--- Data under study ---

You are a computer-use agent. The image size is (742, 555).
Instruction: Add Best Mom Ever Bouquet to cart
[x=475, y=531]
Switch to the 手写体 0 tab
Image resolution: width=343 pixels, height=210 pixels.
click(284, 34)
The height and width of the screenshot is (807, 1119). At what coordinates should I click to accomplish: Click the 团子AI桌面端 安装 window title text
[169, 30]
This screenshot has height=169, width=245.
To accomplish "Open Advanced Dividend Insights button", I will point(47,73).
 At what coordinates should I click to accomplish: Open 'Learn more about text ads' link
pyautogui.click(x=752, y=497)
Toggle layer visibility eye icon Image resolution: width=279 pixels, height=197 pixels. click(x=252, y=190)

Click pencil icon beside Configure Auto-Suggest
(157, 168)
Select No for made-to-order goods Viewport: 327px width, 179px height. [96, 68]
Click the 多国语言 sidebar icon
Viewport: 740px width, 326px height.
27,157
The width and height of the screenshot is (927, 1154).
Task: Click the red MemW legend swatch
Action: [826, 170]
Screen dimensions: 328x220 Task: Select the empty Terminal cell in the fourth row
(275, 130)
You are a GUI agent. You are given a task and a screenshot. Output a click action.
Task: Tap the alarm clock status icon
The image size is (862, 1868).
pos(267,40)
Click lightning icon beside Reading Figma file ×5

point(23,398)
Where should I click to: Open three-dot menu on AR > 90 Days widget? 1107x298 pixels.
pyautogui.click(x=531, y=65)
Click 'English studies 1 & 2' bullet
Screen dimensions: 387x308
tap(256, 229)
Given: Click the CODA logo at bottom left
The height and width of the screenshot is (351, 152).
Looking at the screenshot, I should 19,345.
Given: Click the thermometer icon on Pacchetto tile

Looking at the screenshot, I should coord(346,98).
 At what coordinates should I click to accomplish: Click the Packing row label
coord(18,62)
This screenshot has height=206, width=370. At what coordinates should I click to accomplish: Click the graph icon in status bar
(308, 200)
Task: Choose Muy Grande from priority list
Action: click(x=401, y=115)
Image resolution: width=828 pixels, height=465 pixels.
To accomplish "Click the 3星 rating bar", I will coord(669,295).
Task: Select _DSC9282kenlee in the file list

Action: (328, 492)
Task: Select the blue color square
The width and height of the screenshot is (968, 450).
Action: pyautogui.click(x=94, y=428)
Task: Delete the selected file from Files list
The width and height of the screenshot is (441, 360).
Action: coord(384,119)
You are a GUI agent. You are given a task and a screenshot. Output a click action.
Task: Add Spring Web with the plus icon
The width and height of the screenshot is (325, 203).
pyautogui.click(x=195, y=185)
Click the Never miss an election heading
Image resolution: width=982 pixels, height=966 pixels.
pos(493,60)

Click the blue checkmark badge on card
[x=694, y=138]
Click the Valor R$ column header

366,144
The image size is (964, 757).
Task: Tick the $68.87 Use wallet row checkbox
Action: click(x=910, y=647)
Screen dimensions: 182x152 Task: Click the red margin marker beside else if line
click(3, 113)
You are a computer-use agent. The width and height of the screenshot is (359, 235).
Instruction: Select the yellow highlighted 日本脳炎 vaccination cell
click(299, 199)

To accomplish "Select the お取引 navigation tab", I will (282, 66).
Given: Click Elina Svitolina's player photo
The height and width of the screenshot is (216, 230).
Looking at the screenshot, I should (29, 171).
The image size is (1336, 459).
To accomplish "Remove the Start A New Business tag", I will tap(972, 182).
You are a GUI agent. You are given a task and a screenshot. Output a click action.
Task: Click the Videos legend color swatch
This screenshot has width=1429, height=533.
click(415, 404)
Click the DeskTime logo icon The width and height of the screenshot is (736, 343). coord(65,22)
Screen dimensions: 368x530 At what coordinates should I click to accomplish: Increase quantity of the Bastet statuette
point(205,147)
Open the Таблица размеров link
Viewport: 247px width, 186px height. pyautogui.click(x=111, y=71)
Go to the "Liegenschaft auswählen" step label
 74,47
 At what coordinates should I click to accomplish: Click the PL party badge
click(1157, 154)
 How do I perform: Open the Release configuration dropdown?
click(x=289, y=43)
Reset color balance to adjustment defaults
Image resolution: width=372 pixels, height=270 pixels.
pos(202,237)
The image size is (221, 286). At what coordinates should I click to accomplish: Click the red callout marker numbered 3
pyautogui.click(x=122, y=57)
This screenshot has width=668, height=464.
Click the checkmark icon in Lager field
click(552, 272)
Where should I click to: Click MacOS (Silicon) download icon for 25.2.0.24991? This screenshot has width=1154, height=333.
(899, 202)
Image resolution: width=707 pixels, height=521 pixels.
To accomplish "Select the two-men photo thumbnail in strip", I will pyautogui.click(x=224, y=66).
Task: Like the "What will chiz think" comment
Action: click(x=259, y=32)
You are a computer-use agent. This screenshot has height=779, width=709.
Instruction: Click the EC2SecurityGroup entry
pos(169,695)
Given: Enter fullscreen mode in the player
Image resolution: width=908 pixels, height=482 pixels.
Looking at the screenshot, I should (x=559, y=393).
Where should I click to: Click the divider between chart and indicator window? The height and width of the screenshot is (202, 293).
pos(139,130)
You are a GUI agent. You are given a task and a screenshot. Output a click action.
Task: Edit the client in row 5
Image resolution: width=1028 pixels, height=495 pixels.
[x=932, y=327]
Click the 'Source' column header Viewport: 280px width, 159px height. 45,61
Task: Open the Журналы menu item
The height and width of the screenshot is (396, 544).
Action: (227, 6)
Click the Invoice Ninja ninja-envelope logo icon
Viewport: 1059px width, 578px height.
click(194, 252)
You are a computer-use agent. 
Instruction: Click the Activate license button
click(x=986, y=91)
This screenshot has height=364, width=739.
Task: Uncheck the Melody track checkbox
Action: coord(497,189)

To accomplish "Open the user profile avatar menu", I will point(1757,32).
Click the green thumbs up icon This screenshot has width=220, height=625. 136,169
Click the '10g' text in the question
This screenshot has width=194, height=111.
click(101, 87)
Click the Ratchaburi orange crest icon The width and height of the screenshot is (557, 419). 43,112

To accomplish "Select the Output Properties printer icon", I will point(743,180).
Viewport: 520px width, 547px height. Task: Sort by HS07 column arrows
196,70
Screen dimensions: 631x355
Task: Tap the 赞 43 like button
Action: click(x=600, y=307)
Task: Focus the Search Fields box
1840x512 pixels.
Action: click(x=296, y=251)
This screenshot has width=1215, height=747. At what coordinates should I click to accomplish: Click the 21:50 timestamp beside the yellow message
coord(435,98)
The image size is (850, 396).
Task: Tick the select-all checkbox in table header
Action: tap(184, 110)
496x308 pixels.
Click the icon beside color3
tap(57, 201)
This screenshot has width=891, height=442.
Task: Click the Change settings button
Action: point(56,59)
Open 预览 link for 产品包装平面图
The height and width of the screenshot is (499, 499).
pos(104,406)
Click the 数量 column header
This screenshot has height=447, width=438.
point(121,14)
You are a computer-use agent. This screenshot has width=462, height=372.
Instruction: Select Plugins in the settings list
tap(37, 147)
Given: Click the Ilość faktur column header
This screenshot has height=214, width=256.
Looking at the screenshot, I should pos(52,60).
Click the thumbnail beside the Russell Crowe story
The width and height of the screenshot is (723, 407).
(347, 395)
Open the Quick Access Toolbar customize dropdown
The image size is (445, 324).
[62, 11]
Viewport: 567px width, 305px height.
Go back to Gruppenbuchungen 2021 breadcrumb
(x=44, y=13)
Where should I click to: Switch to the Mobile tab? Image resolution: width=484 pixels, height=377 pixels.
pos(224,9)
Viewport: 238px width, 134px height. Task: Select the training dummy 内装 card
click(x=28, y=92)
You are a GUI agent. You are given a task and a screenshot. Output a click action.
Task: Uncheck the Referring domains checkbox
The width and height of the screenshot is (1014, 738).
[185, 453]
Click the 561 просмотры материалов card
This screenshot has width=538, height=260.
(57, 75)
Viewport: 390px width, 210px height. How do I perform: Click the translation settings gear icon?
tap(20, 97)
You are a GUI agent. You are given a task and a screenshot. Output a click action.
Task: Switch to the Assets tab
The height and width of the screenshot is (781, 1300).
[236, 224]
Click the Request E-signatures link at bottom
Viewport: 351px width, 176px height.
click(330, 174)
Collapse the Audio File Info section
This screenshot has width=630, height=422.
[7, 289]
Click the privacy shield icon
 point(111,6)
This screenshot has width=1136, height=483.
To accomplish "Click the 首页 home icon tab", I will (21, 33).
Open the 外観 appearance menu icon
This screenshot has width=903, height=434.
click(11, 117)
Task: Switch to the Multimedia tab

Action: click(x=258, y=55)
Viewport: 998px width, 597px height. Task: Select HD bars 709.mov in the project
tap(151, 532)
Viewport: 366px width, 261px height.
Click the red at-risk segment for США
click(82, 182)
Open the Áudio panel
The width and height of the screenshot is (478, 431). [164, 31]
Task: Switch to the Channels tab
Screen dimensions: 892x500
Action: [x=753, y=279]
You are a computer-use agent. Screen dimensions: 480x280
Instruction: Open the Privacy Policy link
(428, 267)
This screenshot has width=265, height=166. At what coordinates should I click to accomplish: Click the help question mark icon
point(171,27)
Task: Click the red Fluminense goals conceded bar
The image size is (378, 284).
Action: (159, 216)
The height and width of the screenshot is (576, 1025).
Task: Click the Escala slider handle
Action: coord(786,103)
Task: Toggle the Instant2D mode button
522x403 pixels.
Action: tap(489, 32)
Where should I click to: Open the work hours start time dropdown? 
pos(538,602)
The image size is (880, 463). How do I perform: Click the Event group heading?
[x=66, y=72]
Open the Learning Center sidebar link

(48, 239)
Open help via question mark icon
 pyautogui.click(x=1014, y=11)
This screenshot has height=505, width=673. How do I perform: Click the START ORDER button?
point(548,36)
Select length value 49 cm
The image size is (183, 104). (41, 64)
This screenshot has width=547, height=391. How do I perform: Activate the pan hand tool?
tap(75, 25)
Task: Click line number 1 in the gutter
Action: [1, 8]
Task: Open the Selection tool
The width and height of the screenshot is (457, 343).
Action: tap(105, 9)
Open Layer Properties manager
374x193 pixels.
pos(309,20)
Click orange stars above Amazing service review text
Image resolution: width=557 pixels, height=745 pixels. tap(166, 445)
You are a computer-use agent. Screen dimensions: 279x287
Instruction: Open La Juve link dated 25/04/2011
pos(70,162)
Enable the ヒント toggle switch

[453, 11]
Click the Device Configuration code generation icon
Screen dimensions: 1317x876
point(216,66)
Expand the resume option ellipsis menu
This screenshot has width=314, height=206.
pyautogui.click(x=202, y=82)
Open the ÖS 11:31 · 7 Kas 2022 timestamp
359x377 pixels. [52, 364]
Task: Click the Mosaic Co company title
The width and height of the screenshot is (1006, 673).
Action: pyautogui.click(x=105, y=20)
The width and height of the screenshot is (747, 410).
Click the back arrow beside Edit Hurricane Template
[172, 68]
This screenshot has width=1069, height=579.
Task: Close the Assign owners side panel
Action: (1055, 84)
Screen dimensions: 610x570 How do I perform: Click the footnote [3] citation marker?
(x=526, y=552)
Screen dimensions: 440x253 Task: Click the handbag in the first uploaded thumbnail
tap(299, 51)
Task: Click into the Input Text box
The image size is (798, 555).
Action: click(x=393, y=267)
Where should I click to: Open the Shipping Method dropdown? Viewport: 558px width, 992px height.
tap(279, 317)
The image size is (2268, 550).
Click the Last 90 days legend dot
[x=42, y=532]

---

Assigned task: Retype only the lines above between the line with "This screenshot has height=169, width=245." and the line with "Task: Tap the alarm clock status icon", counting those two lines as well, and keep every character as it is.

Output for this exercise:
This screenshot has height=169, width=245.
To accomplish "Open Advanced Dividend Insights button", I will point(47,73).
 At what coordinates should I click to accomplish: Open 'Learn more about text ads' link
pyautogui.click(x=752, y=497)
Toggle layer visibility eye icon Image resolution: width=279 pixels, height=197 pixels. click(x=252, y=190)

Click pencil icon beside Configure Auto-Suggest
(157, 168)
Select No for made-to-order goods Viewport: 327px width, 179px height. [96, 68]
Click the 多国语言 sidebar icon
Viewport: 740px width, 326px height.
27,157
The width and height of the screenshot is (927, 1154).
Task: Click the red MemW legend swatch
Action: [826, 170]
Screen dimensions: 328x220 Task: Select the empty Terminal cell in the fourth row
(275, 130)
You are a GUI agent. You are given a task and a screenshot. Output a click action.
Task: Tap the alarm clock status icon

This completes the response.